Fighting Hard For It
We want more time to write.
Let’s say we get four months off work, unpaid, but our job is held for us, and we have health benefits during the four months. Time for writing, for real, finally.
I am nearing the fourth month of this very program and at dinner last night with the beautiful poet, D., single mother of three, I told her how hard it’s been to write, because so much in the world rushed in during these four months: family crises, illnesses, a legal nightmare, more illnesses, more illnesses, corruption, evil, and more illnesses! D said, “I’m buying dinner.” (So D.)

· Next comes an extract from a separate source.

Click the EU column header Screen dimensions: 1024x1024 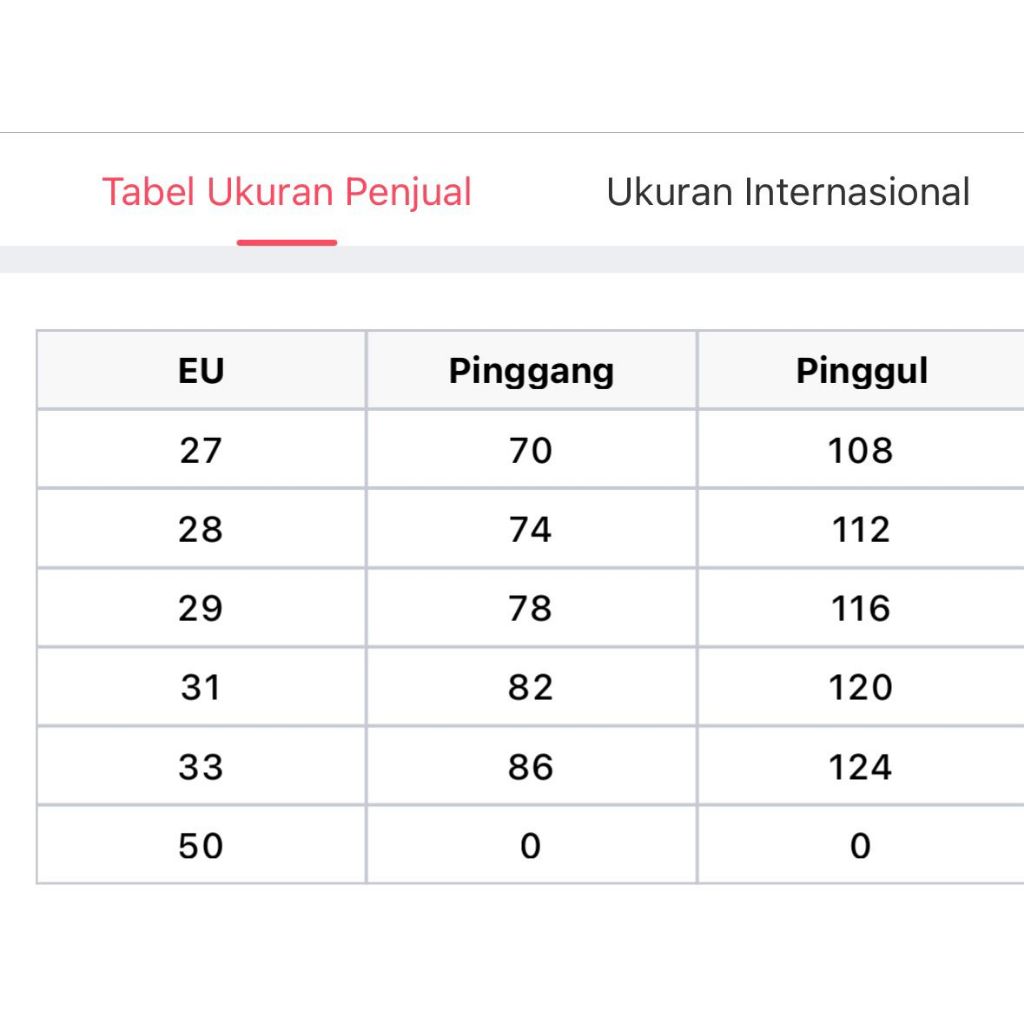pos(201,371)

But I think I’ve gotten the same amount of writing done as if I’d had no crises. In four months of perfect writing weather I can see I would have been blocked a lot, wandering to little towns nearby, worrying about all the great literature I’ve never read, feeling like I should really be reading hard books before I pen another syllable, who do I think I am? Many days of a good clear writing life are spent seeding those clouds.

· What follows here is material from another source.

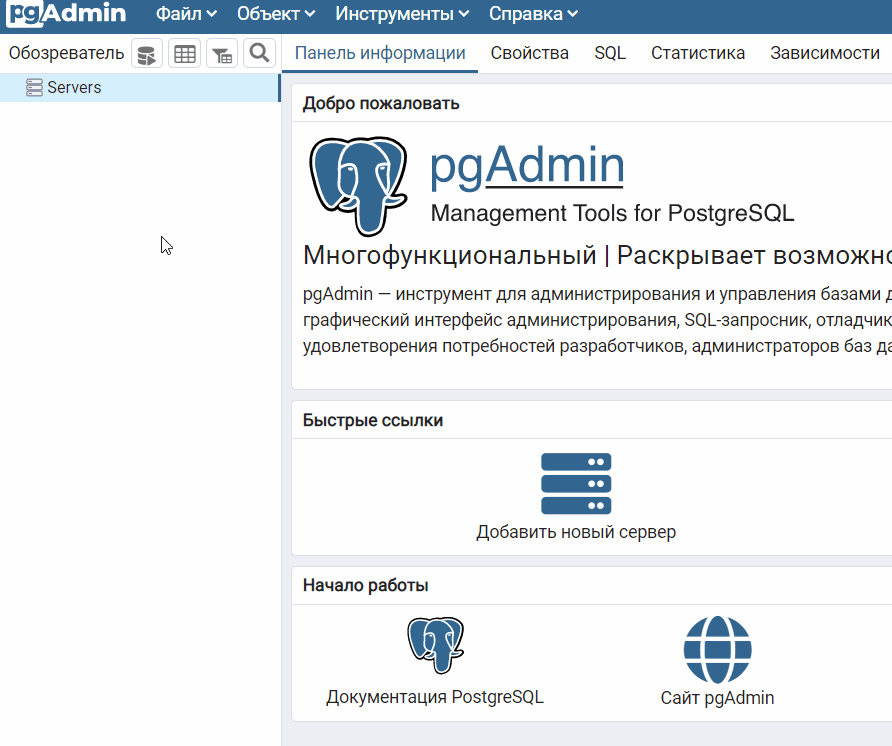Open the Справка menu
Screen dimensions: 892x746
(533, 14)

D. thinks so too. She said, “I think we get more writing done, of better quality, when we have to fight to carve out the time.”

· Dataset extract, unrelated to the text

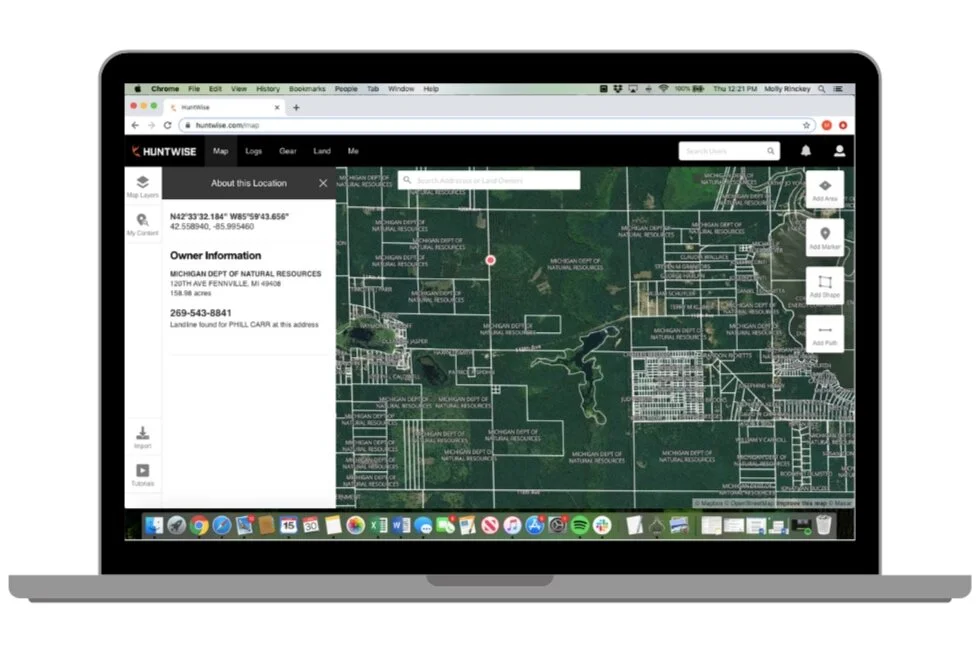Select the Add Path tool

I have so much, so many privileges, so many benefits. Such a nice sofa, such a quiet new fridge, such a fantastic hound, fast bicycle, loving friends. Letters from readers, letters from the Bug at Boot Camp. Lucky, lucky girl. So I’ve had to will myself to concentrate on writing these months—it’s been the hardest thing I’ve done in a long, long time. I’ve missed a lot of days of working. But fighting so hard to keep Badness from getting any more of my precious writing days, my days—it’s been energizing and strengthening and clarifying. When things are running smoothly in life, I’m not sure I realize, always, how important it is that the work be kept alive, contact made, sustained. I’m not sure I realize that I know how to carve out ten minutes or an hour—when things are cheery, I believe in my own distractions, I take them as real. When things are wretchedly difficult, I see how to insist. With something to push against, I work harder; I refuse to give in easily and not write.